## Work order
Every single entry must be reproduced precisely.

_ _ _

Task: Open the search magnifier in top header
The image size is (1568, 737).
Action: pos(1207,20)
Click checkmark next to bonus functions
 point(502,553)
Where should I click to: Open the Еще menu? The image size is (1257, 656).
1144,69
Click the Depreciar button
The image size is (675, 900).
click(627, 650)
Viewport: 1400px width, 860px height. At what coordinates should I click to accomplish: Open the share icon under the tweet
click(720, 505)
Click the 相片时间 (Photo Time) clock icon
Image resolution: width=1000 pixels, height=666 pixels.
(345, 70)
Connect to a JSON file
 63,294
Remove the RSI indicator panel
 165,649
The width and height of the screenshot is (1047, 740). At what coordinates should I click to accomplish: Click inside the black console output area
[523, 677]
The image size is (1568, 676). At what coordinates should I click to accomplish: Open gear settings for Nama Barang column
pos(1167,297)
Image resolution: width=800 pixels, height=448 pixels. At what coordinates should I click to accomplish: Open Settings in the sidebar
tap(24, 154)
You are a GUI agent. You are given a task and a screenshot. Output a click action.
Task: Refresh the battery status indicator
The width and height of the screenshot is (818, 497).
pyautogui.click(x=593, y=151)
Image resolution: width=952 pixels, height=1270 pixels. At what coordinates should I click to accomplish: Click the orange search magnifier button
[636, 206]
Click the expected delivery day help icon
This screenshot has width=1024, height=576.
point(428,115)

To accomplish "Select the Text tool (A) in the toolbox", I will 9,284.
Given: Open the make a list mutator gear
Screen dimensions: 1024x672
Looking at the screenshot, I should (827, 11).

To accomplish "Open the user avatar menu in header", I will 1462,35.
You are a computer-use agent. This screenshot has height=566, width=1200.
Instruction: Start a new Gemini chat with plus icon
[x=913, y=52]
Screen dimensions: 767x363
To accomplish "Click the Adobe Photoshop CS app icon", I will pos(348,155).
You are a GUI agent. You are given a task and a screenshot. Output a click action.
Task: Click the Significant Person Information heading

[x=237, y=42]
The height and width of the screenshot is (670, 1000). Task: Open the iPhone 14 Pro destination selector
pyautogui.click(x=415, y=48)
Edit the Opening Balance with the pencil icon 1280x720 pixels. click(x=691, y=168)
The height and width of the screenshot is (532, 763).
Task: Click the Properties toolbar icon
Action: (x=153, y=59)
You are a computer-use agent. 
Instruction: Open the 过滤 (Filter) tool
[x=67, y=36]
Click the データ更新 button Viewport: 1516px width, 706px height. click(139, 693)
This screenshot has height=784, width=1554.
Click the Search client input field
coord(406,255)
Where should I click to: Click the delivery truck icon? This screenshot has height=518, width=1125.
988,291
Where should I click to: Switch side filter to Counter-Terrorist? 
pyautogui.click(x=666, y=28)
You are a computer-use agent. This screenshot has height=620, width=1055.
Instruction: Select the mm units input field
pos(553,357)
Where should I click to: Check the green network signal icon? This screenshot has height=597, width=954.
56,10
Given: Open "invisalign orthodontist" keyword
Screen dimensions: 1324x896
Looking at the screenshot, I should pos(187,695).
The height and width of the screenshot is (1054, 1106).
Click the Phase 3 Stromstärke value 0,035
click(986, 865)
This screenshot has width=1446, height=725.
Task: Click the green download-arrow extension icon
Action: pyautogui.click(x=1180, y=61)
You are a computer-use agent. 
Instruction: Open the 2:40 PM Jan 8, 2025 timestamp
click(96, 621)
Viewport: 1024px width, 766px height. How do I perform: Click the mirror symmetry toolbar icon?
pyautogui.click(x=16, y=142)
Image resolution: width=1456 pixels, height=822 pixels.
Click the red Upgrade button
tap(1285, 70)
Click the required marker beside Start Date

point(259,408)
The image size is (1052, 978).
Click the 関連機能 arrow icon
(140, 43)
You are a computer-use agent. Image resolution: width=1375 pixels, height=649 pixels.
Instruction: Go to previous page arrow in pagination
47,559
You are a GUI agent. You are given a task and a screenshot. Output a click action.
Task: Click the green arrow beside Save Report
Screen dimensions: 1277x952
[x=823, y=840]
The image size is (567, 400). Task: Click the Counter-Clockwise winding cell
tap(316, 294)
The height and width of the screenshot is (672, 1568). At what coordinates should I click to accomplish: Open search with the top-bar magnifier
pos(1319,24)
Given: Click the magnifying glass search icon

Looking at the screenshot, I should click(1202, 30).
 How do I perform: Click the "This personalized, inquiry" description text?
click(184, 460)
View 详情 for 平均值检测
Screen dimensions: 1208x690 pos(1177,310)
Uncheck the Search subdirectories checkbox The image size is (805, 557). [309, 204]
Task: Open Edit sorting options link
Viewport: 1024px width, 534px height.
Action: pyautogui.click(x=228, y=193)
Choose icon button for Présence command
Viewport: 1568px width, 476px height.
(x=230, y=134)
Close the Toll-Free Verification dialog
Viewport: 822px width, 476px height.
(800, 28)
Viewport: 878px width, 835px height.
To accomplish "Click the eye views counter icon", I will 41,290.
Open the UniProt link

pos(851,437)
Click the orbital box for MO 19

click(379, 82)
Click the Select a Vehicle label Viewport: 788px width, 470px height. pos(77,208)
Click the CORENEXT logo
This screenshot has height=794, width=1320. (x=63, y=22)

_ _ _

## Written answer
Task: Open the search magnifier in top header
The image size is (1568, 737).
Action: pos(1207,20)
Click checkmark next to bonus functions
 point(502,553)
Where should I click to: Open the Еще menu? The image size is (1257, 656).
1144,69
Click the Depreciar button
The image size is (675, 900).
click(627, 650)
Viewport: 1400px width, 860px height. At what coordinates should I click to accomplish: Open the share icon under the tweet
click(720, 505)
Click the 相片时间 (Photo Time) clock icon
Image resolution: width=1000 pixels, height=666 pixels.
(345, 70)
Connect to a JSON file
 63,294
Remove the RSI indicator panel
 165,649
The width and height of the screenshot is (1047, 740). At what coordinates should I click to accomplish: Click inside the black console output area
[523, 677]
The image size is (1568, 676). At what coordinates should I click to accomplish: Open gear settings for Nama Barang column
pos(1167,297)
Image resolution: width=800 pixels, height=448 pixels. At what coordinates should I click to accomplish: Open Settings in the sidebar
tap(24, 154)
You are a GUI agent. You are given a task and a screenshot. Output a click action.
Task: Refresh the battery status indicator
The width and height of the screenshot is (818, 497).
pyautogui.click(x=593, y=151)
Image resolution: width=952 pixels, height=1270 pixels. At what coordinates should I click to accomplish: Click the orange search magnifier button
[636, 206]
Click the expected delivery day help icon
This screenshot has width=1024, height=576.
point(428,115)

To accomplish "Select the Text tool (A) in the toolbox", I will 9,284.
Given: Open the make a list mutator gear
Screen dimensions: 1024x672
Looking at the screenshot, I should (827, 11).

To accomplish "Open the user avatar menu in header", I will 1462,35.
You are a computer-use agent. This screenshot has height=566, width=1200.
Instruction: Start a new Gemini chat with plus icon
[x=913, y=52]
Screen dimensions: 767x363
To accomplish "Click the Adobe Photoshop CS app icon", I will pos(348,155).
You are a GUI agent. You are given a task and a screenshot. Output a click action.
Task: Click the Significant Person Information heading

[x=237, y=42]
The height and width of the screenshot is (670, 1000). Task: Open the iPhone 14 Pro destination selector
pyautogui.click(x=415, y=48)
Edit the Opening Balance with the pencil icon 1280x720 pixels. click(x=691, y=168)
The height and width of the screenshot is (532, 763).
Task: Click the Properties toolbar icon
Action: (x=153, y=59)
You are a computer-use agent. 
Instruction: Open the 过滤 (Filter) tool
[x=67, y=36]
Click the データ更新 button Viewport: 1516px width, 706px height. click(139, 693)
This screenshot has height=784, width=1554.
Click the Search client input field
coord(406,255)
Where should I click to: Click the delivery truck icon? This screenshot has height=518, width=1125.
988,291
Where should I click to: Switch side filter to Counter-Terrorist? 
pyautogui.click(x=666, y=28)
You are a computer-use agent. This screenshot has height=620, width=1055.
Instruction: Select the mm units input field
pos(553,357)
Where should I click to: Check the green network signal icon? This screenshot has height=597, width=954.
56,10
Given: Open "invisalign orthodontist" keyword
Screen dimensions: 1324x896
Looking at the screenshot, I should pos(187,695).
The height and width of the screenshot is (1054, 1106).
Click the Phase 3 Stromstärke value 0,035
click(986, 865)
This screenshot has width=1446, height=725.
Task: Click the green download-arrow extension icon
Action: pyautogui.click(x=1180, y=61)
You are a computer-use agent. 
Instruction: Open the 2:40 PM Jan 8, 2025 timestamp
click(96, 621)
Viewport: 1024px width, 766px height. How do I perform: Click the mirror symmetry toolbar icon?
pyautogui.click(x=16, y=142)
Image resolution: width=1456 pixels, height=822 pixels.
Click the red Upgrade button
tap(1285, 70)
Click the required marker beside Start Date

point(259,408)
The image size is (1052, 978).
Click the 関連機能 arrow icon
(140, 43)
You are a computer-use agent. Image resolution: width=1375 pixels, height=649 pixels.
Instruction: Go to previous page arrow in pagination
47,559
You are a GUI agent. You are given a task and a screenshot. Output a click action.
Task: Click the green arrow beside Save Report
Screen dimensions: 1277x952
[x=823, y=840]
The image size is (567, 400). Task: Click the Counter-Clockwise winding cell
tap(316, 294)
The height and width of the screenshot is (672, 1568). At what coordinates should I click to accomplish: Open search with the top-bar magnifier
pos(1319,24)
Given: Click the magnifying glass search icon

Looking at the screenshot, I should click(1202, 30).
 How do I perform: Click the "This personalized, inquiry" description text?
click(184, 460)
View 详情 for 平均值检测
Screen dimensions: 1208x690 pos(1177,310)
Uncheck the Search subdirectories checkbox The image size is (805, 557). [309, 204]
Task: Open Edit sorting options link
Viewport: 1024px width, 534px height.
Action: pyautogui.click(x=228, y=193)
Choose icon button for Présence command
Viewport: 1568px width, 476px height.
(x=230, y=134)
Close the Toll-Free Verification dialog
Viewport: 822px width, 476px height.
(800, 28)
Viewport: 878px width, 835px height.
To accomplish "Click the eye views counter icon", I will 41,290.
Open the UniProt link

pos(851,437)
Click the orbital box for MO 19

click(379, 82)
Click the Select a Vehicle label Viewport: 788px width, 470px height. pos(77,208)
Click the CORENEXT logo
This screenshot has height=794, width=1320. (x=63, y=22)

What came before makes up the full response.